Lack of reporting hurting the ransomware fight
In an interview, CISA’s executive assistant director for cybersecurity, Eric Goldstein, said that the severe lack of ransomware incident reporting to the US government is both hampering its ability to protect organizations, but also to retaliate proportionately to ransomware gangs. Goldstein makes the case that more consistent and comprehensive reporting would let CISA share indicators of compromise and outline unique infrastructure characteristics of ransomware families. CISA currently has no accurate scope of the number of ransomware incidents, leading to a speculative approach to sample data that might not reflect what’s actually occurring on the ground.
CISA warns of China-linked network snooping
A joint advisory from the NSA, CISA, and FBI warn that hacking groups with links to China have been exploiting publically available vulnerabilities in small office and home office routers to gain access to enterprise networks. Once these routers are compromised, the threat actors use them as part of their own attack infrastructure, either as C2 servers or proxy systems. From there, the attackers steal credentials to access SQL databases, using commands to dump credentials from critical Remote Authentication Dial-In Service servers, letting them subsequently authenticate further router commands. It’s believed these tactics have been used since 2020. Routers from Cisco, Citrix, Fortinet, Netgear, and QNAP are among those impacted.
Personal information marketplace taken down
An operation by the FBI, IRS, Department of Justice and Cyprus Police seized the infrastructure of the SSNDOB marketplace including four domains, which listed personal information on roughly 24 millions of Americans for sale. The analyst company Chainalysis estimates the marketplace received $22 million worth of Bitcoin over 100,000 transactions since April 2015, although the DOJ pegs this at a slightly more modest $19 million. The site has been online since 2013. This comes as US law enforcement has ramped up efforts to shut down dark web markets over the past year.
Cybersecurity job postings surge
According to a new report from CyberSeek, a joint initiative between NIST’s National Initiative for Cybersecurity Education, the analytics firm Emsi Burning Glass, and CompTIA, employers added 714,000 more cybersecurity jobs over the last 12 months compared to the year before, up 40%. Of these new job postings 40% came in the first four months of 2022, indicating that this surge is particularly recent. Most jobs were in the finance and insurance industries. Senior positions saw particular growth with IT manager and director listing up 224%, while program manager openings increased 169%. The growth in cybersecurity job listings outpaced demand in the broader labor market, with job listing up 18%.
Thanks to today’s episode sponsor, PlexTrac
Check out PlexTrac.com/CISOSeries to learn how PlexTrac can help your team deliver results.
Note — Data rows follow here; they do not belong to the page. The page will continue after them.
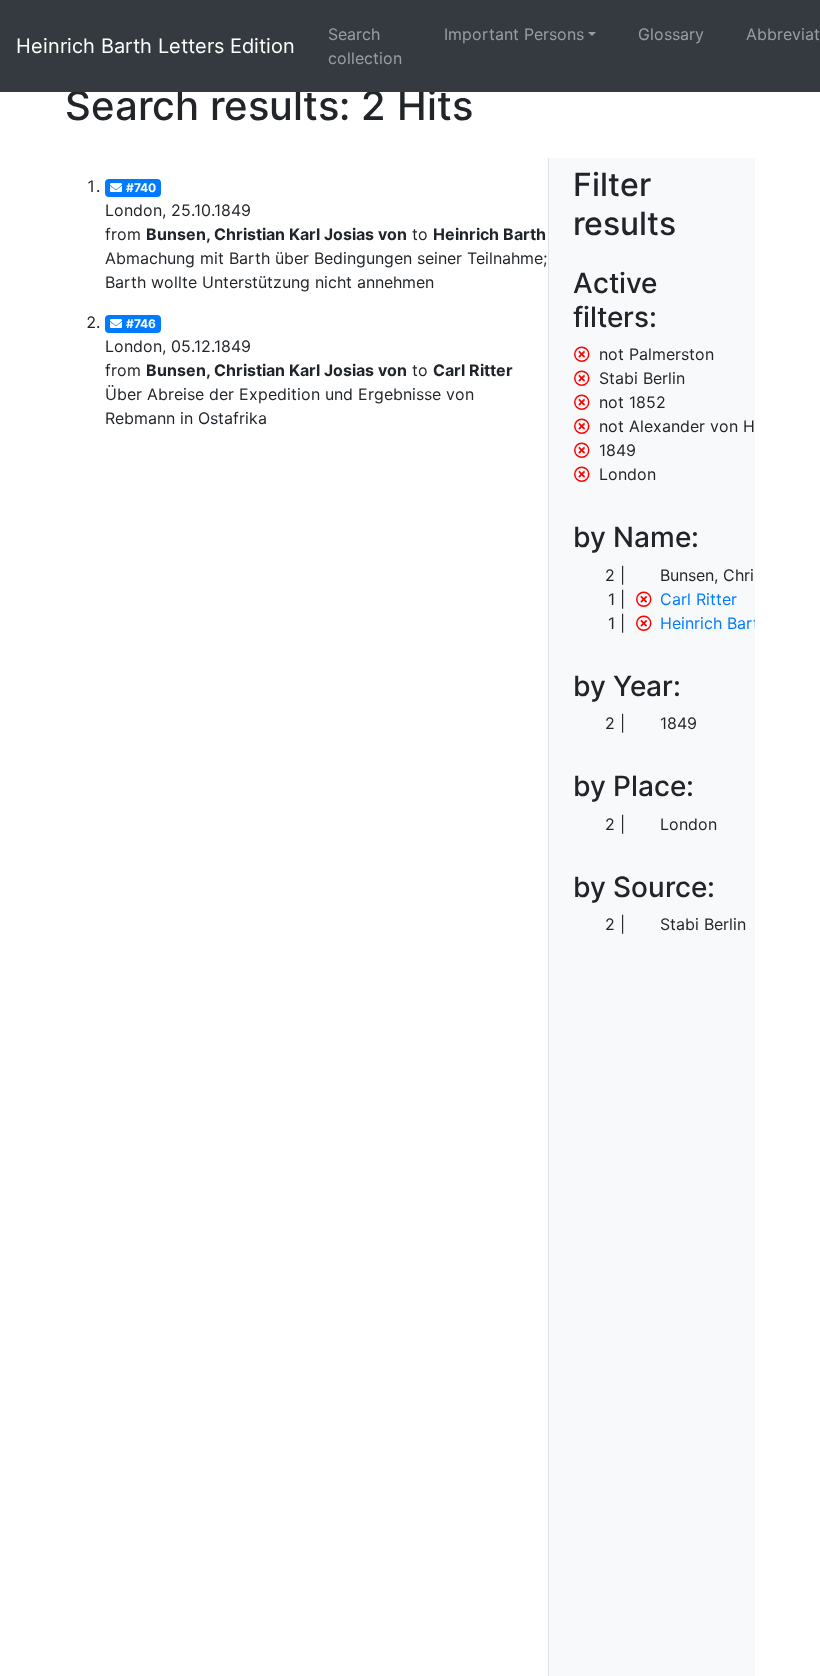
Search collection (365, 46)
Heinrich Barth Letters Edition (155, 46)
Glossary (671, 34)
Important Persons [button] (514, 34)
Cyberattack takes Palermo offline
Bleeping Computer reports that the city of Palermo, in Italy’s Sicily and the fifth largest city in the country, has been shut down for three days due to what may be a ransomware attack. While the operators of the Killnet hacking group previously threatened Italy with cyberattacks, the group typically has used DDoS attacks in the past. Palermo’s councilor for innovation said all systems were shut down and isolated from the network, which is behavior consistent with combating ransomware. In the meantime, all of Palermo’s services, including its police, can only be reached by phone or fax. Tourists can’t access online bookings for museums, theaters and other public venues. And no one can acquire traffic zone cards for restricted areas like the city center.
Twitter to give Musk firehose access
The Washington Post’s sources say Twitter agreed to give Elon Musk access to the company’s internal firehose of data in order for his team to evaluate the presence of bots on the platform. Access could be granted as early as later this week, providing a real-time record of tweets as they are sent, devices they are sent from, and information on the accounts sending them. Twitter maintains in regulatory filings that bots represent less than 5% of accounts on the platform, but say it is difficult for external parties to validate this figure, as it uses private internal data from its firehose to vet which accounts are bots.
Intel releases security card reference design
At RSA Conference, Intel introduced the NetSec Accelerator Reference Design. This effectively provides a functional x86 compute note on a PCI Express card that can fit into existing servers, using an Intel Atom processor, on-board Ethernet, and up to 32GB of system memory. The card is intended to enable secure access service edge models for cloud access security brokers, secure web gateways, and firewalls. Typically these would run as a containerized or virtualized service on a server, but this card allows for dedicated hardware while still reducing the infrastructure footprint. Intel won’t be making the cards itself, but said it already had OEM commitments from F5 and Silicom to bring products to market.
Cuba ransomware returns
The analysts at Trend Micro report seeing a resurgence in ransomware infections from the group, which had reached its peak last year breaching 49 critical infrastructure organizations in the US. Mandiant noted at the start of 2022, the group seemed to be less active in attacks, experimenting with tactical changes. Since April, the group has listed four victims on its Tor leak site. Trend Micro notes that its encytpor has continued to develop new features, including more process terminations prior to encryption, including apps like Outlook, Exchange, and MySQL. This prevents the apps from locking files. The encryptor also appears to be more selective for filetypes, aimed at keeping a system working enough to incentivize paying the ransom.